Exercise details :: If a record holds a picture, leave the picture out; return everything else exactly.
[Opening Data for processing section]
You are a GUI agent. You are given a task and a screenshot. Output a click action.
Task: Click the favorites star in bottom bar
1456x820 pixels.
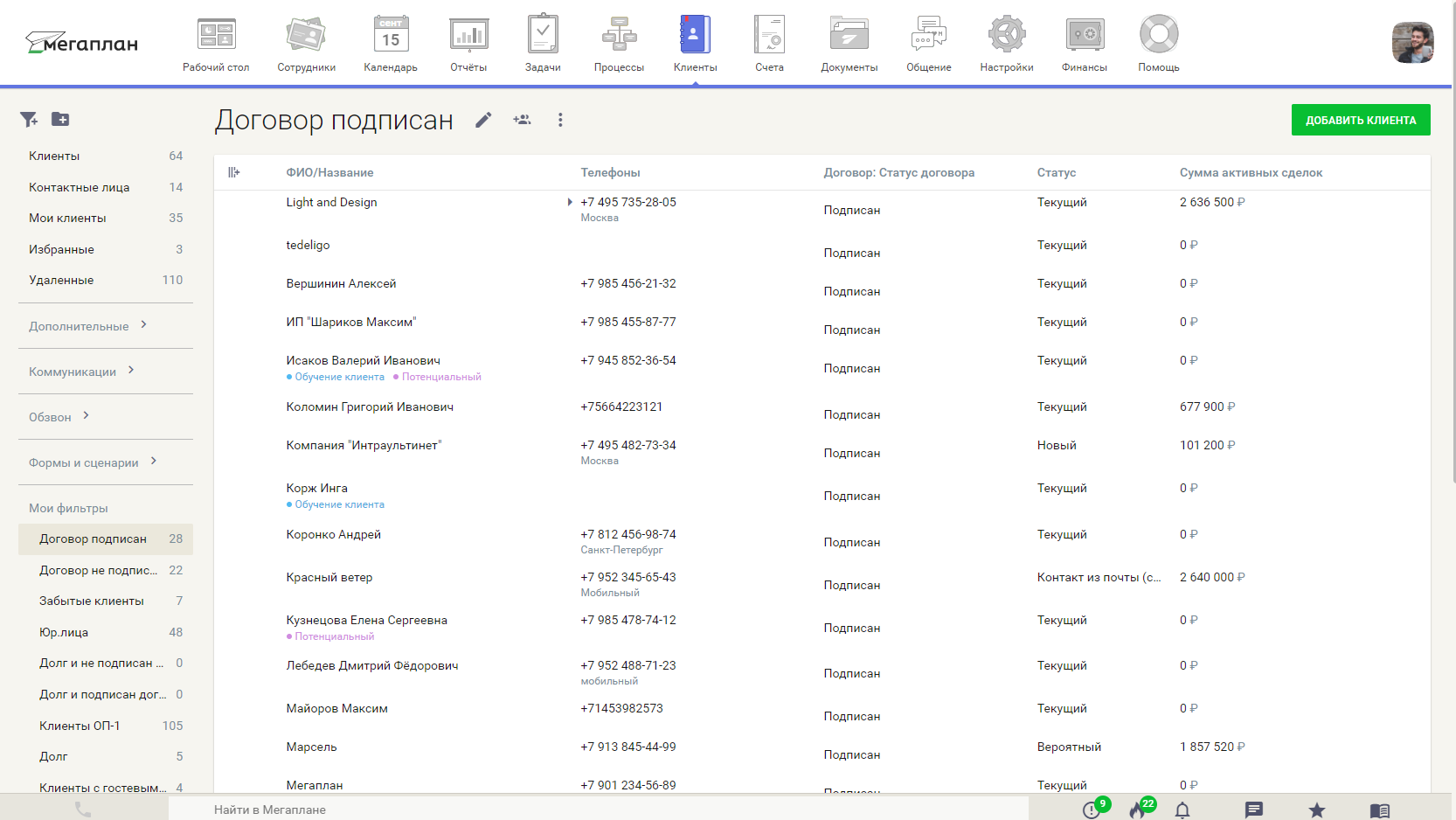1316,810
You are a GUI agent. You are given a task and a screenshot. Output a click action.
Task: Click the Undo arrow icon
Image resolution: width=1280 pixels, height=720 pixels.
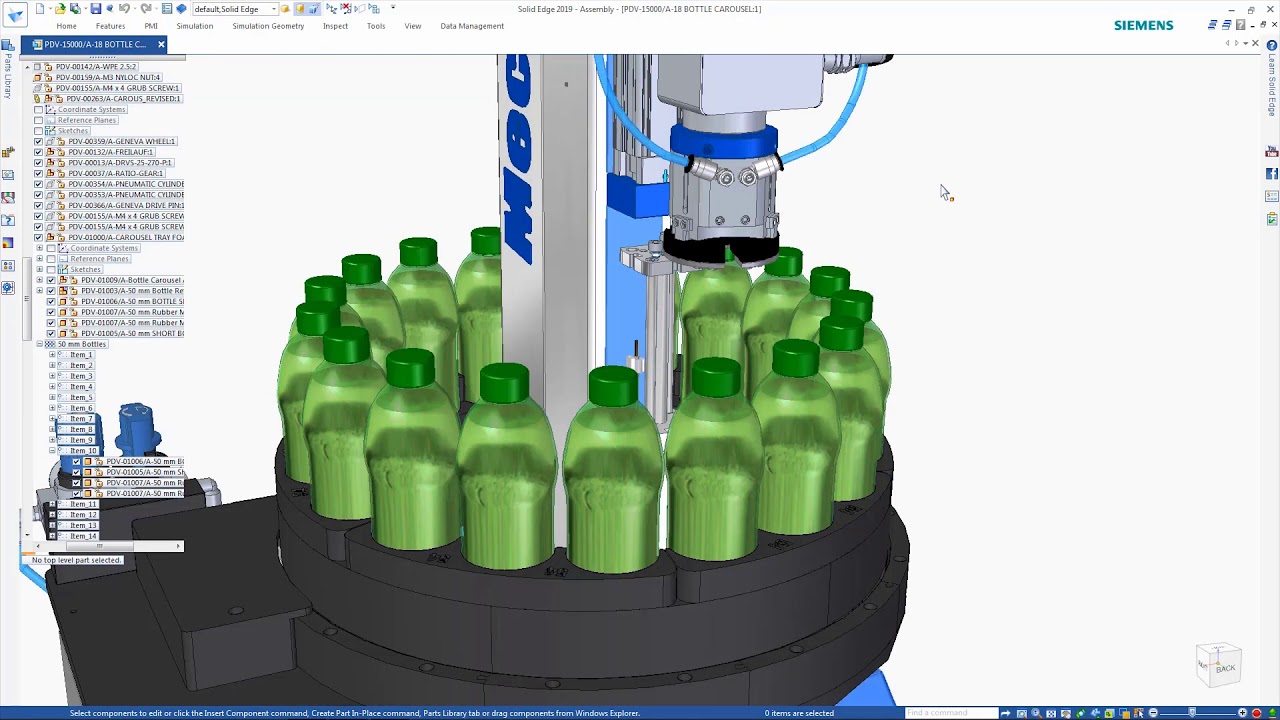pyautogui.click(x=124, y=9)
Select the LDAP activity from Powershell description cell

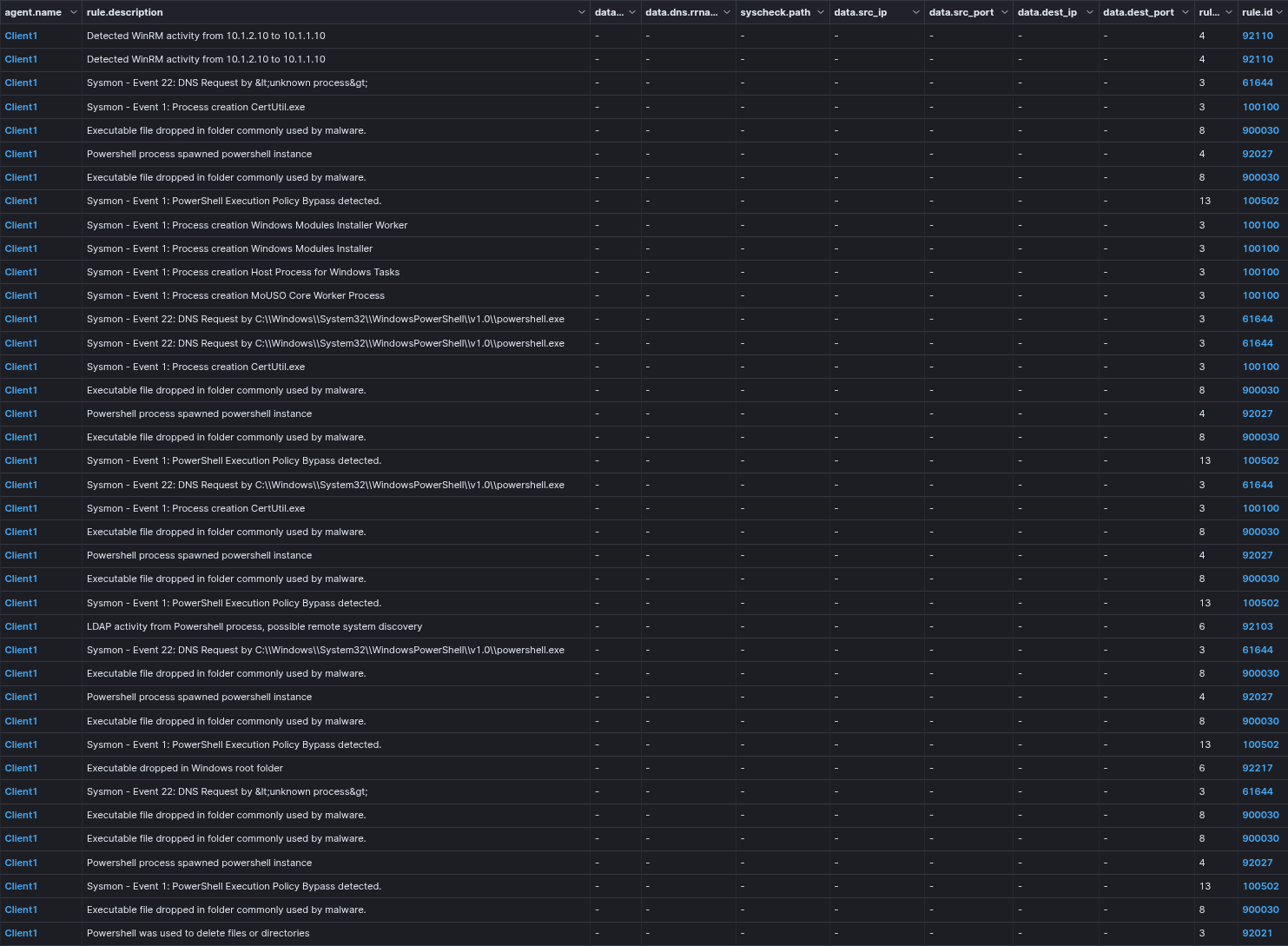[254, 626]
[Closing Data for processing section]
Answer space ::
You are a GUI agent. You are given a task and a screenshot. Output a click action.
Task: Click the favorites star in bottom bar
1456x820 pixels.
1316,810
You are a GUI agent. You are given a task and a screenshot. Output a click action.
Task: Click the Undo arrow icon
Image resolution: width=1280 pixels, height=720 pixels.
pyautogui.click(x=124, y=9)
Select the LDAP activity from Powershell description cell

[254, 626]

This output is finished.